Isso é uma ótima pergunta, mas sim, acho que me influencia muito. Uma das primeiras histórias que contei nos Estados Unidos, para a Current TV, foi sobre emigração. Decidi dar a conhecer o comboio da morte, que leva milhares de emigrantes da América Central para a fronteira entre o México e os Estados Unidos. É um comboio de carga, para o qual as pessoas se atiram e viajam dias e dias agarrados ao topo ou às laterais. Muitos morrem na queda ou acabam com membros amputados. Claro que apesar de as histórias não serem minimamente comparáveis, revejo-me muito em casos como estes. Lá está, é a tal história de criar empatia. Apesar dos contextos serem diferentes, o objetivo é o mesmo: seguir um sonho e criar uma vida melhor para nós e para os nossos filhos.
A sua história de emigração tem um regresso marcado?
É engraçado que o meu marido, que é americano, gosta ainda mais de Portugal do que eu. O que é praticamente impossível, que eu adoro o meu país. Mas ele é que está sempre a perguntar quando é que vimos viver para Portugal. Hoje em dia vivemos em Los Angeles, temos a nossa vida lá, mas não digo que não volto. É a minha casa.
E voltar para fazer um documentário sobre Portugal?
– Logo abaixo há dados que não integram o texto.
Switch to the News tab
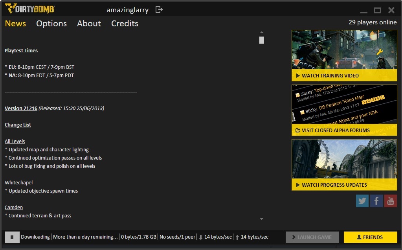This screenshot has width=402, height=250. 15,24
Sim. Tenho uma lista de reportagens que quero fazer em Portugal, mas ainda não arranjei foi um patrão que me dissesse que sim. Uma delas é sobre a descriminalização das drogas que, por ter sido um sucesso em Portugal, pode servir de exemplo ao mundo. Aliás, qualquer história em que eu possa mostrar que Portugal é um exemplo a seguir, é uma história que tenho vontade de contar.
E que outros exemplos acha que podemos dar ao mundo?
Acho que somos exploradores. Digo sempre que esta minha vontade de viajar vem das gerações e gerações de exploradores que temos para trás. Nós somos os OG, sabes o que é? Somos os ‘original gangsters’ da exploração.